そうなることを望んでいた俺は少しばかり後ろ髪を引かれるも、慧とやっていくことに決めたから二足の草鞋は履けない。顧問がついたことで新入部員も確保できそうだと、部長でもある高橋は照れ臭そうに笑った。
風薫る5月を間近に控え、浮足立って見上げる空。雨の予感に駆け出して、シンドロームに足を向ける。シンドロームとはドロップ・アウトのベーシストのシンの実家の美容室で、今日はそこで慧と待ち合わせをしている。
自然と足が早足になる。逸る気持ちを抑え切れない。何度か慧たちと即興でセッションしてみたが、決して大袈裟じゃなくバンドでの演奏の醍醐味を知った。
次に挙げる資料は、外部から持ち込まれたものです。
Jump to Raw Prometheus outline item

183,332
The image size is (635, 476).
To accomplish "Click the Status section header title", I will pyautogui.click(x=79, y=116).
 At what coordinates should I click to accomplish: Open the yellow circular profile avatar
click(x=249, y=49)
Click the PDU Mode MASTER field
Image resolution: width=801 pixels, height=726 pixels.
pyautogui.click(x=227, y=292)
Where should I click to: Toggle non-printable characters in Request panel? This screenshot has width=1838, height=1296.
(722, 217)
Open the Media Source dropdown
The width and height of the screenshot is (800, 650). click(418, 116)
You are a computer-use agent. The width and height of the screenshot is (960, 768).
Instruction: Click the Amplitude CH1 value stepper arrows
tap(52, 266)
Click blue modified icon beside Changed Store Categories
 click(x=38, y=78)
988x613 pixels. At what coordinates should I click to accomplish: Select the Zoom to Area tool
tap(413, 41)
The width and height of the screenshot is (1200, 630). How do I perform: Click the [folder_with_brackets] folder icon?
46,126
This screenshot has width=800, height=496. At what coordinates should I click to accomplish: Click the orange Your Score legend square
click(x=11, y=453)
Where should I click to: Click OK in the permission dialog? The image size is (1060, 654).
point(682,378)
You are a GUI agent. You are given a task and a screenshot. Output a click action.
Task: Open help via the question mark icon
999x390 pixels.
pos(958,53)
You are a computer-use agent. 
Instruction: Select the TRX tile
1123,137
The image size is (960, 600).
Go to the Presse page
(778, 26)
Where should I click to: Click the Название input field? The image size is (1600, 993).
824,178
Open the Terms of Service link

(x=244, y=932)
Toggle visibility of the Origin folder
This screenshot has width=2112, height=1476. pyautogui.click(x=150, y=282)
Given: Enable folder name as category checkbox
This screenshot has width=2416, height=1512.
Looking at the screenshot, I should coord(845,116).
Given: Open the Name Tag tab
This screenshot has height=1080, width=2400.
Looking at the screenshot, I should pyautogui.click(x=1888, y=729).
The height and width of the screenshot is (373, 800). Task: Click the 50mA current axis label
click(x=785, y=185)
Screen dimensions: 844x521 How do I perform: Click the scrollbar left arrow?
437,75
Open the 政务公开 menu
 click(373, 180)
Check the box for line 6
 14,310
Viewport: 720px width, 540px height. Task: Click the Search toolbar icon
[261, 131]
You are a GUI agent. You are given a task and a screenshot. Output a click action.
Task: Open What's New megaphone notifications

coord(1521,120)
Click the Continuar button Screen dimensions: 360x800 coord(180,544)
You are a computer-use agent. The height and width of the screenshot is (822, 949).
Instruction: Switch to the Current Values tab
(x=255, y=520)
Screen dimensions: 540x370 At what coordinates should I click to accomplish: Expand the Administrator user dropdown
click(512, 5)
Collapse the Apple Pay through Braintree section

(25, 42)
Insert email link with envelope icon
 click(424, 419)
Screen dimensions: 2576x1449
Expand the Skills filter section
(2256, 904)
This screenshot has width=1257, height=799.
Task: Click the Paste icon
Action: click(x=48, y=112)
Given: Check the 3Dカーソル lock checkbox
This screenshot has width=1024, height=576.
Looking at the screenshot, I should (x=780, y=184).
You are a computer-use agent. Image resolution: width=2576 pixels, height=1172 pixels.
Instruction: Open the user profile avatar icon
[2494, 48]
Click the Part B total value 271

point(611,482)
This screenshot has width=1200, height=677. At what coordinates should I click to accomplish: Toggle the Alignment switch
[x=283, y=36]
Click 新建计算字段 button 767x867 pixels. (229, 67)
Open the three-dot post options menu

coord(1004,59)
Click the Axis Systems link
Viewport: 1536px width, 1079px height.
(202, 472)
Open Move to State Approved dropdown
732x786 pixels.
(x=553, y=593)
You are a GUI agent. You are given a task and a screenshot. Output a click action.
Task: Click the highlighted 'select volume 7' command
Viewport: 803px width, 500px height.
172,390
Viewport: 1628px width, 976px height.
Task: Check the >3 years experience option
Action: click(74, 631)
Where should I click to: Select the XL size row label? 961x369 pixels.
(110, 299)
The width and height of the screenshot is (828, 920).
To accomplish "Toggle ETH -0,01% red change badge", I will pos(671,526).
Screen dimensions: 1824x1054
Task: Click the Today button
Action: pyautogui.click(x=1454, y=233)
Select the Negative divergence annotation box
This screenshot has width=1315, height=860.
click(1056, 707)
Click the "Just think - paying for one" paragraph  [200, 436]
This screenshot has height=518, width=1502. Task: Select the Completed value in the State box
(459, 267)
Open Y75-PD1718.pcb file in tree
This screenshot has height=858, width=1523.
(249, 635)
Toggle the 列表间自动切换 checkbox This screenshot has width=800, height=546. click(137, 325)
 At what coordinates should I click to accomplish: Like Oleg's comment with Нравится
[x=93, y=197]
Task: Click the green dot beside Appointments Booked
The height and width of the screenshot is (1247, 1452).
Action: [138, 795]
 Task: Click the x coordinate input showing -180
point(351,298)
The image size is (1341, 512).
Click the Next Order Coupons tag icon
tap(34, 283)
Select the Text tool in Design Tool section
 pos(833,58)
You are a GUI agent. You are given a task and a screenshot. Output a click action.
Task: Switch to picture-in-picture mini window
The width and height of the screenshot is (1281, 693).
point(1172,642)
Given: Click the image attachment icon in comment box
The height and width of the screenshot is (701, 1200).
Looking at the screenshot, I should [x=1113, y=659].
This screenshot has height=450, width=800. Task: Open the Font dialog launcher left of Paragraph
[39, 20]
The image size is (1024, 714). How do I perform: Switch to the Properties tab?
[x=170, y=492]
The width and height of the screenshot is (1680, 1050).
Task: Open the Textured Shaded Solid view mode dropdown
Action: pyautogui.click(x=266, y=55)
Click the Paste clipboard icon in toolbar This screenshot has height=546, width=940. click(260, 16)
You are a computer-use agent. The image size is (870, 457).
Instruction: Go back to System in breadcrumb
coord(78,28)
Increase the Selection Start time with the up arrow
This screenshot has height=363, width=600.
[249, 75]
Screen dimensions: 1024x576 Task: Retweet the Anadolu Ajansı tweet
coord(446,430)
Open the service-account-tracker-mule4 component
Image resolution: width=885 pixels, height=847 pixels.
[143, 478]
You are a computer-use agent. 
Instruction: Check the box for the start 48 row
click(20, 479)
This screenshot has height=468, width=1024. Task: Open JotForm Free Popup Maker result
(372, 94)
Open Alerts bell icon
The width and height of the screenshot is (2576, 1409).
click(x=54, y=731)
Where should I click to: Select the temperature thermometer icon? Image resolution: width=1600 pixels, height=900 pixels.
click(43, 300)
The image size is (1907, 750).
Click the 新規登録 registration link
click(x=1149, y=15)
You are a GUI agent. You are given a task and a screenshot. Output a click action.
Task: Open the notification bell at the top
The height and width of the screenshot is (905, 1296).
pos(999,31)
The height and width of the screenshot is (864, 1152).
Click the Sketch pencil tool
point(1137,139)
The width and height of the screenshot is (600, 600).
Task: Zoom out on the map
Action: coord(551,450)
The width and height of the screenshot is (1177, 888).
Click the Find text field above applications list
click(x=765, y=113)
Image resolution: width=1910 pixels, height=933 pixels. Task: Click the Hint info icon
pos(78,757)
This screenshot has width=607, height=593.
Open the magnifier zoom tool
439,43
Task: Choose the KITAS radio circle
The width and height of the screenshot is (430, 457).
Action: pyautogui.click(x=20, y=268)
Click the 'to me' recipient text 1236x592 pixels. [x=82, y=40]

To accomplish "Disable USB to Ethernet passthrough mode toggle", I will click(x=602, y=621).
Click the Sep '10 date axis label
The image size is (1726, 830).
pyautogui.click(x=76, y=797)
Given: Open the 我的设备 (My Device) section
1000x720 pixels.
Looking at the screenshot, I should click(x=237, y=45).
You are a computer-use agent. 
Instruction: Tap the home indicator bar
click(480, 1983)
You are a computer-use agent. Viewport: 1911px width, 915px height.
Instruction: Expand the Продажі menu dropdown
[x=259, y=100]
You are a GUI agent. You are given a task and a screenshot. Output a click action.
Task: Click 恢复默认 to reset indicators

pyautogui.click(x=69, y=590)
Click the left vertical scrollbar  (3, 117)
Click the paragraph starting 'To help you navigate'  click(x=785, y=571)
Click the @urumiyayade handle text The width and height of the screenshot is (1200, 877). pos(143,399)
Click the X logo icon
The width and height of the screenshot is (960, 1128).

それまでの俺は遊びで同級生とバンドを組んだことや父親ほどの年齢の人とセッションしたことぐらいしかなくて、初めて心からバンドをやる楽しさに酔いしれた。
「うわっ、もうこんな時間!」
今日は日曜日。スタジオ入りするのは決まって夜の8時からで、シンこと朗 さんはまだ仕事中のはずだ。今日は何をするのかも聞かされていないが、おそらくは変装するために髪をなんとかするんだろうと察しがつく。
慧は正体を隠して活動していたし、それにならって俺もそうすることに決めた。それにはこの不必要に目立つ容姿が邪魔になる。
慧はKに変身する時はいつも金髪のヅラを被っていて、そのヅラは朗さんが見立てたものらしい。おそらくは俺もそうするんだろうなと、人ごとのように思いながら行く道を急ぐ。